_THE PROBLEM_
Lines from the one with "The width and" through the end of the records, and no others, are what the answer should contain, copied exactly; please keep pictures out.

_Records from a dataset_
[Start of section]
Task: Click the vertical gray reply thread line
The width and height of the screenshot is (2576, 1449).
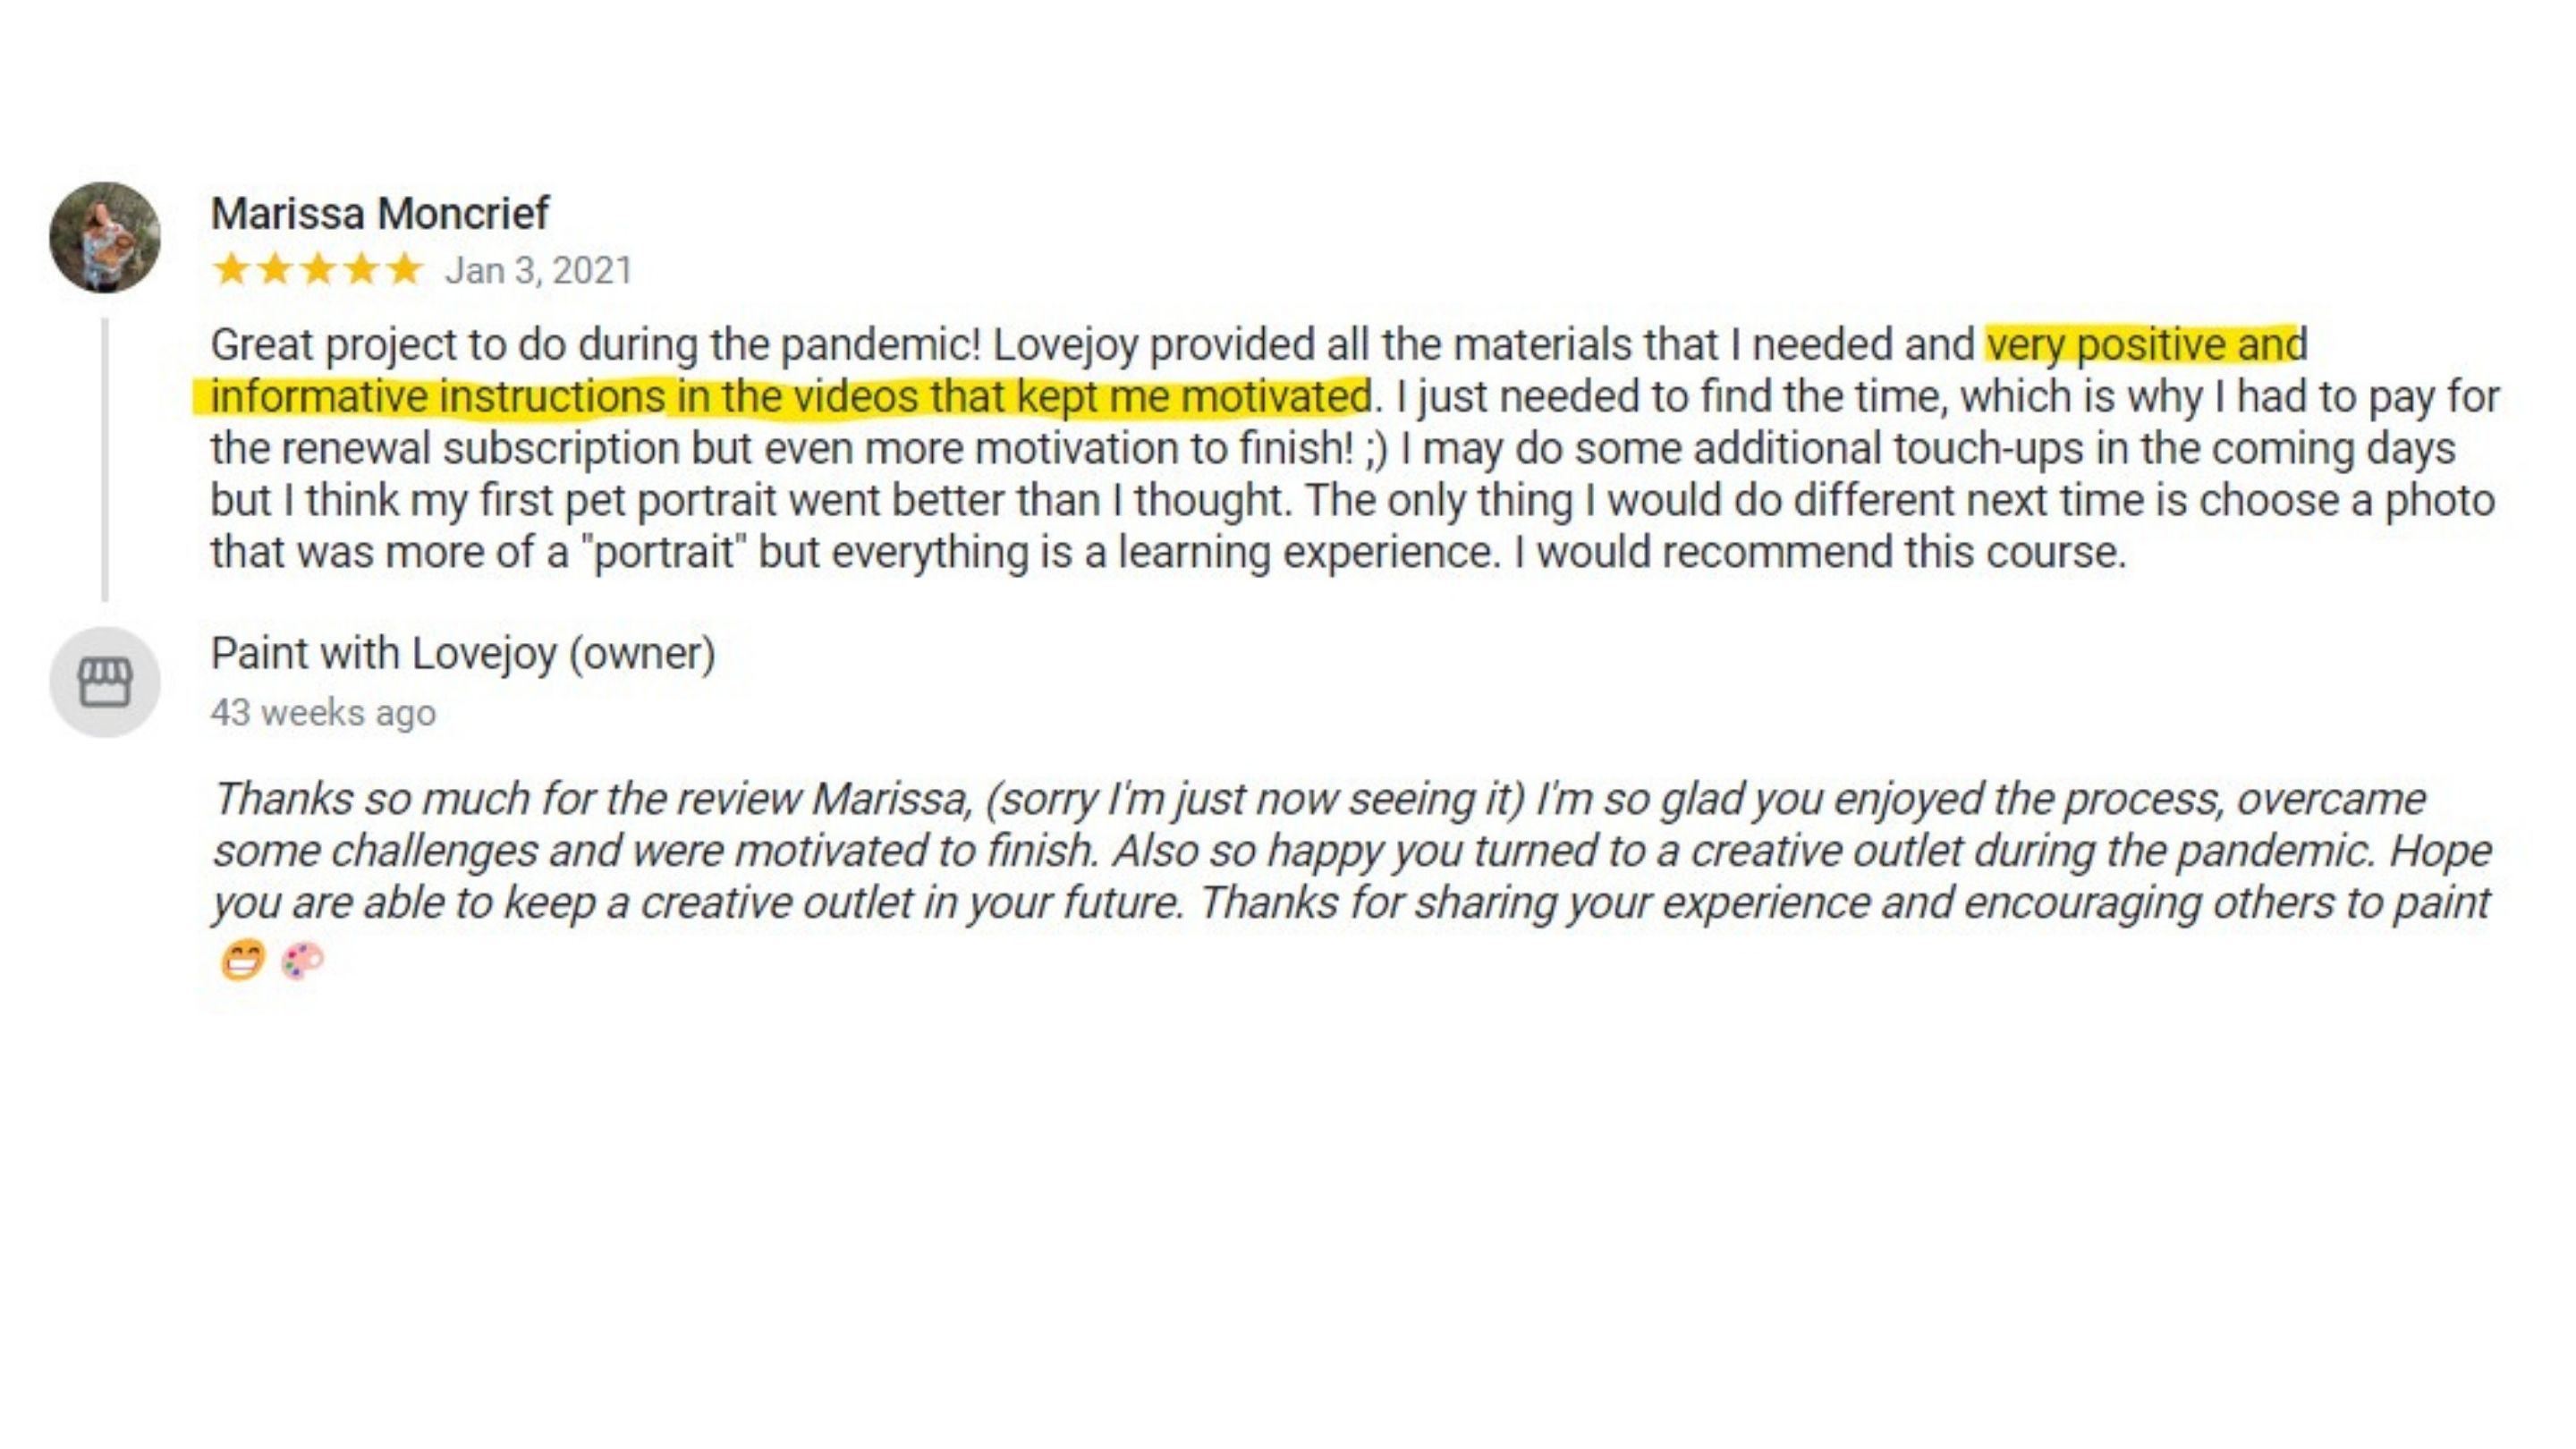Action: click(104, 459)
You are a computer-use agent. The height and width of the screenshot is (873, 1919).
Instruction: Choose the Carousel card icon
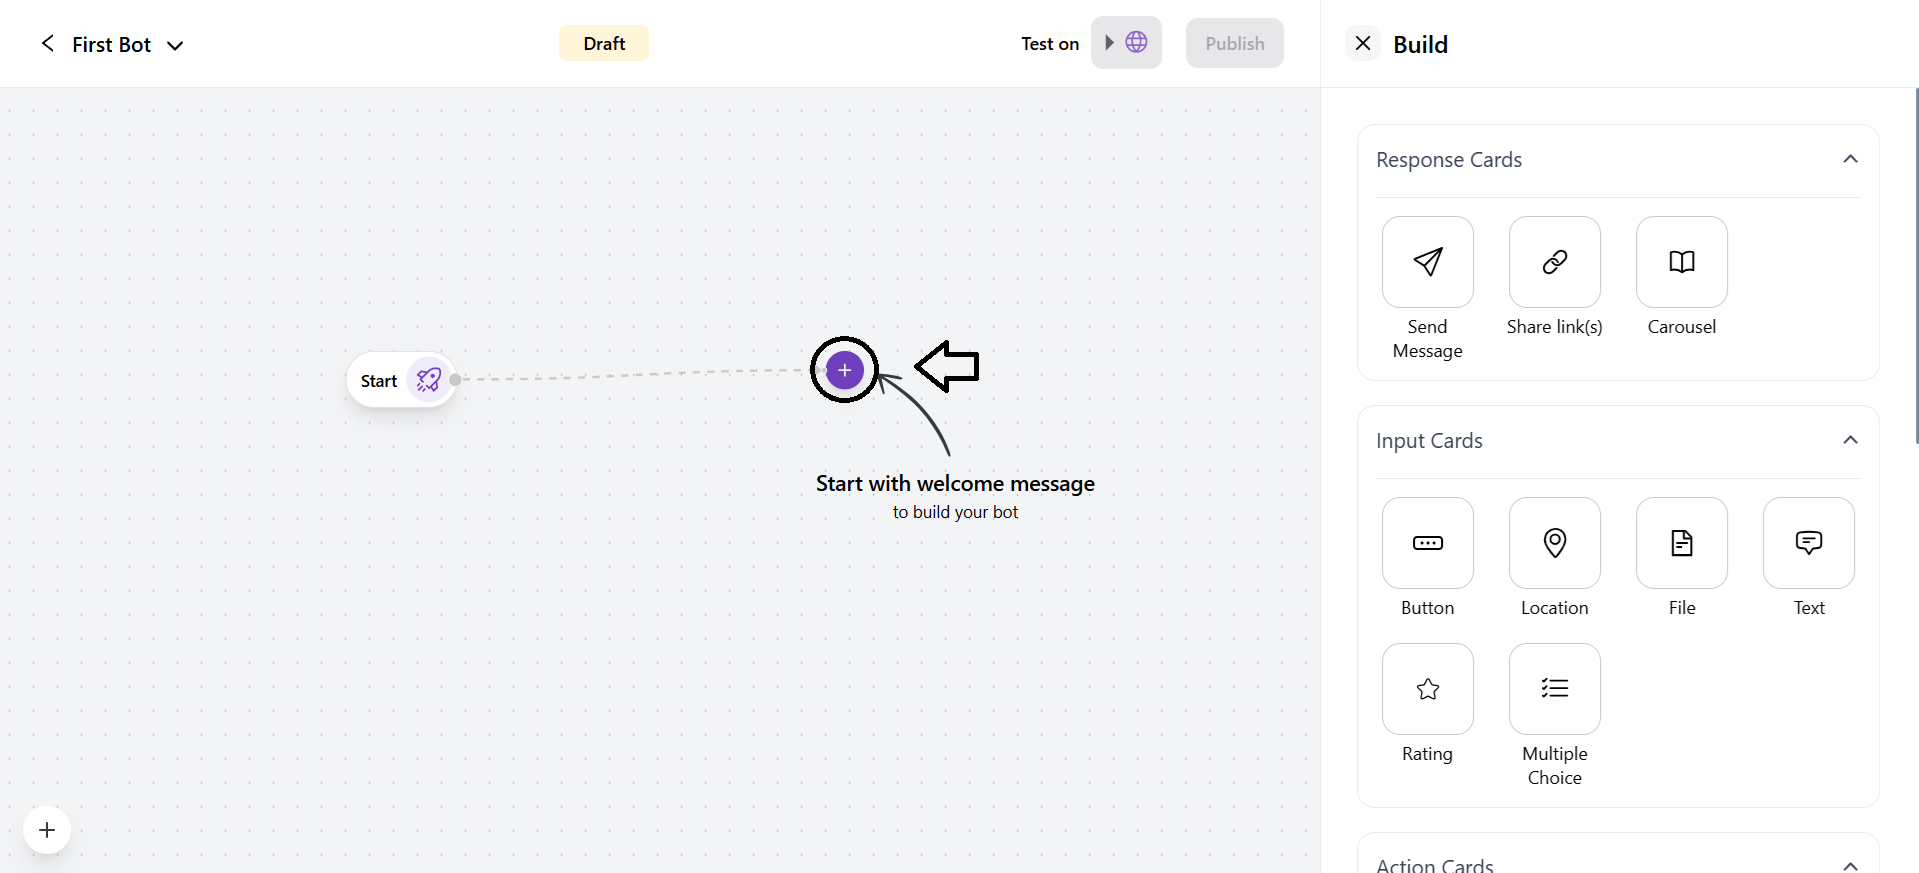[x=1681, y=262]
[End of section]
_EXERCISE SOLUTION_
The width and height of the screenshot is (2576, 1449).
Action: click(104, 459)
You are a computer-use agent. The height and width of the screenshot is (873, 1919).
Instruction: Choose the Carousel card icon
[x=1681, y=262]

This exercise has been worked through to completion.